Banking sector in India was started in the British era. British developed three banks:

1) Bank of Bengal

2) Bank of Bombay

3) Bank of Madras

These three banks functioned predominantly in pre-independence era and were merged and called as the ‘Imperial Bank of India’. Reserve Bank of India (RBI) was established in 1935 to control the monitory related activities in India. In 1955, Imperial Bank of India was renamed as ‘State Bank of India (SBI)’. The State Bank of India (Subsidiary Banks) Act, 1959, was enacted to setup subsidiaries of SBI and the following banks were established;

1) State Bank of Bikaner and Jaipur

2) State Bank of Hyderabad

3) State Bank of Mysore

4) State Bank of Travancore

5) State Bank of Patiala  

In 1969, Central Government decided to nationalize banks in order to have control over monetary movement in the country.
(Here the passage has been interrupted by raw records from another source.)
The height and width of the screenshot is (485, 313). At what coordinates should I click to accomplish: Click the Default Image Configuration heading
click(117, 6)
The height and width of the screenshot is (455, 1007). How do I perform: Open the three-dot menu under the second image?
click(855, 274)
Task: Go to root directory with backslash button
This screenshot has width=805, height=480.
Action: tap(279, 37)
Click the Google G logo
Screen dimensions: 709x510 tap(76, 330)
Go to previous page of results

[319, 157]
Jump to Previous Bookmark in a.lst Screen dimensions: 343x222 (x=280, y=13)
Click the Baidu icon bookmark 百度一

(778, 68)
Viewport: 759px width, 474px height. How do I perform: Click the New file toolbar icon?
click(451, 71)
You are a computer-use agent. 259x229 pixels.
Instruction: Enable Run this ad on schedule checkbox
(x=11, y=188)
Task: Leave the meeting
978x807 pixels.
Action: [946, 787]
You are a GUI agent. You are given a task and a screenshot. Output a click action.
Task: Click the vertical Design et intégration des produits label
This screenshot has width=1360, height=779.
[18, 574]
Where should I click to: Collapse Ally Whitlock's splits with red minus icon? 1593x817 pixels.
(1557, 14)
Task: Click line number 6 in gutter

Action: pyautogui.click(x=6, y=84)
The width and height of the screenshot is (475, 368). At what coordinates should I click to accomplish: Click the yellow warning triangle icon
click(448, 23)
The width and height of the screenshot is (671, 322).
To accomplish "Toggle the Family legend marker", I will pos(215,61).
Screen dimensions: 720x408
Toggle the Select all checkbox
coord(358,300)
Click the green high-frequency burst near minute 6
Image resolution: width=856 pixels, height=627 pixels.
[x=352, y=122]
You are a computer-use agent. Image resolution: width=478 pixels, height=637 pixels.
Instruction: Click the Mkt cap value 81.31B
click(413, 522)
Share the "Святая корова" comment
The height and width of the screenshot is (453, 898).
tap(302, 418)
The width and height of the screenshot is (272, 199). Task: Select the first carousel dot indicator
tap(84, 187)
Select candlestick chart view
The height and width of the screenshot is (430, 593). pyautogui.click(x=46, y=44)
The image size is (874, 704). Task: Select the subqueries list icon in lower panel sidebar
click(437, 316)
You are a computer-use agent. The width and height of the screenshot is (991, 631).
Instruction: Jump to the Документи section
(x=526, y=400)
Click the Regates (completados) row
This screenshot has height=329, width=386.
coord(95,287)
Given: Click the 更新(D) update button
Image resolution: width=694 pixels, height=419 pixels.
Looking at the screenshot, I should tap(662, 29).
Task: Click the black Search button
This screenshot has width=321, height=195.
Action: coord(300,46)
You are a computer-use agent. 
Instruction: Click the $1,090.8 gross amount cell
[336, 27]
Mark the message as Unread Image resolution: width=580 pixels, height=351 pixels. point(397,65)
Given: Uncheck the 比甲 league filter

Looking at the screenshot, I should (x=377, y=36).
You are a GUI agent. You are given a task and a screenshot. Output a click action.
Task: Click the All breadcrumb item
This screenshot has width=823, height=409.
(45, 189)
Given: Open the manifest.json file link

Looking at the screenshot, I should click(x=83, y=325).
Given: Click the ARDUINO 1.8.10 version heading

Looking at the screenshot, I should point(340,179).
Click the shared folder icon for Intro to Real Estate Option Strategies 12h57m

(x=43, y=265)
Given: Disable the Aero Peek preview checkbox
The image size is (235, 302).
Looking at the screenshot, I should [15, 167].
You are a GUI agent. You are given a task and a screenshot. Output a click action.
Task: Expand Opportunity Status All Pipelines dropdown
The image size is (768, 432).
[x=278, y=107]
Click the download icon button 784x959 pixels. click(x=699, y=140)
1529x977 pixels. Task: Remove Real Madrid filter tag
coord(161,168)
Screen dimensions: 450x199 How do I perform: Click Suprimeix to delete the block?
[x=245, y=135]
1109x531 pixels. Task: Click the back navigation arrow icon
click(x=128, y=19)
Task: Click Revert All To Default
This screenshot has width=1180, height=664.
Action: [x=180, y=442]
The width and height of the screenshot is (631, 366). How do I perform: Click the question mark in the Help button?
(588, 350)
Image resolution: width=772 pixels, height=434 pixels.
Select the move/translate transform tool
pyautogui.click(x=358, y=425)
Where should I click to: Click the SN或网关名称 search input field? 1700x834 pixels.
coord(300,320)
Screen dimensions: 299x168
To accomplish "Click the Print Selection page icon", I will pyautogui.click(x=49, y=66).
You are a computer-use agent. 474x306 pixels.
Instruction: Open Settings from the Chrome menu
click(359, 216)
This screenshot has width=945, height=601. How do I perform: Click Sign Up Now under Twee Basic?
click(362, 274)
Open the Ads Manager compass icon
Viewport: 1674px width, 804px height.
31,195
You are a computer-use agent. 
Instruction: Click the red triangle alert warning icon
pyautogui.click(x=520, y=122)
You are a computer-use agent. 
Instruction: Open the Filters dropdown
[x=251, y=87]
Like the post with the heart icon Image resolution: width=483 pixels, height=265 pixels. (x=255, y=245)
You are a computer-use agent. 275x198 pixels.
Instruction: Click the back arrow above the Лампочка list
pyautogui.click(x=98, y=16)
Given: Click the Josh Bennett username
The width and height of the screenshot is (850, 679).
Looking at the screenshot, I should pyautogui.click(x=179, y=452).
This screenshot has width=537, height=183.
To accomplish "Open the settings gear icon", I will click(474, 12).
As a result, fourteen banks got nationalized;

1) Allahabad Bank

2) Bank of Baroda

3) Bank of India

4) Bank of Maharashtra

5) Central Bank of India

6) Canara Bank

7) Dena Bank

8) Indian Bank

9) Indian Overseas Bank

10) Punjab National Bank

11) Syndicate Bank

12) Union Bank

13) UCO Bank

14) United Bank of India

 In the year 1980, Central Government decided to nationalize all the banks with reserves of Rs 200 Crores and above. As a result, the below mentioned banks got nationalized;

1) Andhra Bank

2) Corporation Bank

3) New Bank of India

4) Oriental Bank of Commerce

5) Punjab and Sindh Bank

6) Vijaya Bank

Indian Banking System developed immensely after the Nationalization of many banks, but rural areas still didn’t have basic banking facilities. In 1990, Central Government merged New Bank of India with Punjab National Bank and this is the only merger between two Nationalized Banks. Government then started liberalization and gave banking license to small Private Sector Banks. This resulted in the birth of HDFC Bank, ICICI Bank and Axis Bank.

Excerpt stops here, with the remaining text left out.